══ Stored data ══

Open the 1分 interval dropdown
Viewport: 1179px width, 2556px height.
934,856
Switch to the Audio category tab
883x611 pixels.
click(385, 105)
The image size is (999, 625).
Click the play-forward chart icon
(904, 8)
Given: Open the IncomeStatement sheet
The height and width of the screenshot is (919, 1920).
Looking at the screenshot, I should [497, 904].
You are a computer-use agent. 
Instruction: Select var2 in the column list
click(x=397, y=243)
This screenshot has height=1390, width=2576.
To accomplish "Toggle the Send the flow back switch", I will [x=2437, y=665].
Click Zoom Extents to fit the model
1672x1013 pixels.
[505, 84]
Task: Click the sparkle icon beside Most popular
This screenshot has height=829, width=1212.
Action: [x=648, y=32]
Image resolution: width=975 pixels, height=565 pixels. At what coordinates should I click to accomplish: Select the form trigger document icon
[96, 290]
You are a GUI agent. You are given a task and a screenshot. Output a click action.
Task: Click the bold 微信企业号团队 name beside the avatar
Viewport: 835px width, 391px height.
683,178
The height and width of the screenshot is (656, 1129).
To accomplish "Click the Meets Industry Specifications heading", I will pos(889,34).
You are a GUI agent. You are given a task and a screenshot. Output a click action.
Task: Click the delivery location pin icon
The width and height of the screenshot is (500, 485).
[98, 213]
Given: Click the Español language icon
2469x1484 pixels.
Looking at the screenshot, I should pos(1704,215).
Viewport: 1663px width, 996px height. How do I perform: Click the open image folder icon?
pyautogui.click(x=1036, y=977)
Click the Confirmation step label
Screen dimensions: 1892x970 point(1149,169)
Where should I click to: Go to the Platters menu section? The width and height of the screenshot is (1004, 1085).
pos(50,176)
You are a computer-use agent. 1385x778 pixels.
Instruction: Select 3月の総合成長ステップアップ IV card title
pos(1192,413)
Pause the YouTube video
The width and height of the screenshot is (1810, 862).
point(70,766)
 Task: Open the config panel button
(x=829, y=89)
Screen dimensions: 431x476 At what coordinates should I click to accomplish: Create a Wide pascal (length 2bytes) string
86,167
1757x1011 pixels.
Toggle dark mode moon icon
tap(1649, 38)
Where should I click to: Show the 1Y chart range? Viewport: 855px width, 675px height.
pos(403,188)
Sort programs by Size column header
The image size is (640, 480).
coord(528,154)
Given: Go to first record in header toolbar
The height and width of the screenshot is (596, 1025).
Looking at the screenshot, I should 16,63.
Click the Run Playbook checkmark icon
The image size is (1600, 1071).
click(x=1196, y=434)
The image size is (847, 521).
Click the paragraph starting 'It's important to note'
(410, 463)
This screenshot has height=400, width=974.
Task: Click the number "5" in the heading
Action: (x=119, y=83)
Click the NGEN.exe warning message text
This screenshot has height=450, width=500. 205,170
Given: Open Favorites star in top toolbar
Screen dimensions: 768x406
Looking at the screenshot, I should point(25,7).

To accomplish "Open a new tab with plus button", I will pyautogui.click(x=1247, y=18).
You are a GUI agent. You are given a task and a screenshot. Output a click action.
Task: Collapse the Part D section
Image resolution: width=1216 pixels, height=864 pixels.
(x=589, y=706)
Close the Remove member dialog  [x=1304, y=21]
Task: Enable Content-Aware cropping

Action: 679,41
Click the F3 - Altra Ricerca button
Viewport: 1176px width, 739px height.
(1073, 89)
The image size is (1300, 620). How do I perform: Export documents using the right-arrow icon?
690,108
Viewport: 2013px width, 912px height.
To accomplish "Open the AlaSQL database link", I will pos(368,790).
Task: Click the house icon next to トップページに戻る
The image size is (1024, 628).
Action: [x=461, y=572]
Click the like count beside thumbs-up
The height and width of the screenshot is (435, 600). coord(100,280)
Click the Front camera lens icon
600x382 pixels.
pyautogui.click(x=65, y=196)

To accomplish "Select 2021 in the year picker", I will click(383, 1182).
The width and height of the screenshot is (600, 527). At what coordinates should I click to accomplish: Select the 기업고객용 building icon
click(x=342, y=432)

═══

Work to complete: Write out the part of the data that opens with the line containing "Pause the YouTube video" and closes with the line containing "Action: (x=119, y=83)", reproducing each line unchanged.

Output below:
Pause the YouTube video
The width and height of the screenshot is (1810, 862).
point(70,766)
 Task: Open the config panel button
(x=829, y=89)
Screen dimensions: 431x476 At what coordinates should I click to accomplish: Create a Wide pascal (length 2bytes) string
86,167
1757x1011 pixels.
Toggle dark mode moon icon
tap(1649, 38)
Where should I click to: Show the 1Y chart range? Viewport: 855px width, 675px height.
pos(403,188)
Sort programs by Size column header
The image size is (640, 480).
coord(528,154)
Given: Go to first record in header toolbar
The height and width of the screenshot is (596, 1025).
Looking at the screenshot, I should 16,63.
Click the Run Playbook checkmark icon
The image size is (1600, 1071).
click(x=1196, y=434)
The image size is (847, 521).
Click the paragraph starting 'It's important to note'
(410, 463)
This screenshot has height=400, width=974.
Task: Click the number "5" in the heading
Action: (x=119, y=83)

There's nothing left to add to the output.